# GT5 Nurburgring Challenge



## Daz8n (Sep 22, 2009)

I did this on another forum a few years back with GT4 so now the new ones out I thought I'd resurrect it. Just a bit of fun and maybe a lighthearted fight to see who's the best!!

All you have to do is buy the Mk1 TT 3.2 (57000cr.) in GT mode and go to Practice > World Circuits > Nurburgring Nordschleife. Then post your best lap on here (preferably with a screenshot) and we'll stick a little leaderboard up. You can use any of the options like racing line, steering assist etc but the car MUST be completely standard.

If people want to do it in the Mk2 3.2 or the TTS etc we'll put different leaderboards up.

I'll start the ball rolling with a time of 9:08.719










Mk1 3.2 Leaderboard

1. Fictorious (8:32.294)
2. Hoggy (8:32.427)
3. kazinak (8:34.268)
4. Fred (8:40.976) (pending photo evidence)
5. Daz8n (8:42.462) (pending photo evidence) 
6. manphibian (8:45.719)
7. richieshore (8:45.971)
8. malstt (8:54.370) (pending photo evidence)
9.
10.

Mk2 TTS Leaderboard

1. Hoggy (8:18.832)
2. Fictorious (8:17.011)
3. Fred (8:20.741) (pending photo evidence)
4. Arne (8:29.618)
5. manphibian (8:30.495) (pending photo evidence)
6.
7.
8.
9.
10.

Good luck!!


----------



## malstt (Apr 18, 2007)

Will try this later and let you know my time.


----------



## nate42 (Apr 9, 2008)

I've heard that you can buy a 225 from a used car market also. So finally we know if that heavy 3.2 lump make the V6 slower than 225 on a track :wink:


----------



## Fred (Jan 7, 2010)

First lap, totally standard, no changes, no aids at all (not even line) did a *9:01.366*

Had two offs (one of which invalidated my lap, but took a pic anyway just in case) so reckon I could probably do a 8:40 ish

However it leaves too many options for cheating does this. I'm sure in arcade mode it gives you a standard car so you cannot possibly modify it. I'll go investigate.


----------



## Fred (Jan 7, 2010)

Hmm, no the only TT in arcade mode is that twin turbo thing.

In that case we have to just trust people or say you can modify it however you want.

I'm up for trusting people but have seen these threads before and people start accusing others of cheating LOL

May as well do a TTS as well then we have two boards for each MK.


----------



## Fred (Jan 7, 2010)

Just done the TTS, again all standard, had one off and did a *8:34.107*

It was noticably faster than the Mk1 3.2 but didnt feel as nice on the limit, the 3.2 is a lot easier to drive faster.


----------



## Guest (Jan 1, 2011)

Good man, i'll have a go when i'm not so hung over


----------



## Daz8n (Sep 22, 2009)

Fred, its GT mode all the way and just have to trust people!! Impressive time, is that manual or automatic. I'm a manual man myself!! I think I can vastly improve my time, no offs as such but slower than I should be in a few corners!!


----------



## Daz8n (Sep 22, 2009)

nate42 said:


> I've heard that you can buy a 225 from a used car market also. So finally we know if that heavy 3.2 lump make the V6 slower than 225 on a track :wink:


Can do a 225 one aswell if people get it. I haven't seen it in used cars yet but only had the game a few days. I have a modified 3.2 with 395 BHP and all weight reductions etc but think standard is better for a fairer playing field!

Stated exercise: Using the GT5 Nurburgring thread above, decide whether each statement agrees with it. For each, answer yes or no and quote the deciding words. (a) Entrants may use options such as the racing line and steering assist. (b) Fred found the Mk1 TT 3.2 available in arcade mode. (c) Fred found the TTS easier to drive fast than the Mk1 3.2.

Provided material:

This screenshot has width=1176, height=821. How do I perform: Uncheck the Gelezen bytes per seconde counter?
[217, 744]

---

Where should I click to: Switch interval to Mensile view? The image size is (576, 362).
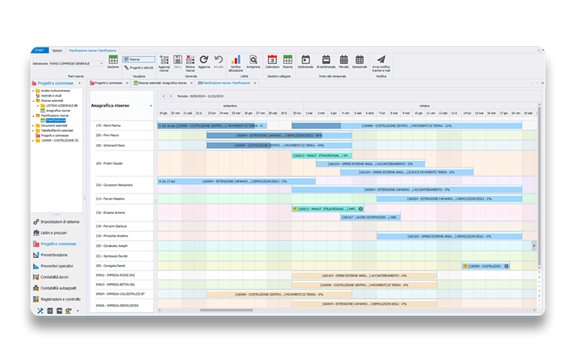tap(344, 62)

Response to this exercise:
(a) Yes: "You can use any of the options like racing line, steering assist etc but the car MUST be completely standard."
(b) No: "Hmm, no the only TT in arcade mode is that twin turbo thing."
(c) No: "It was noticably faster than the Mk1 3.2 but didnt feel as nice on the limit, the 3.2 is a lot easier to drive faster."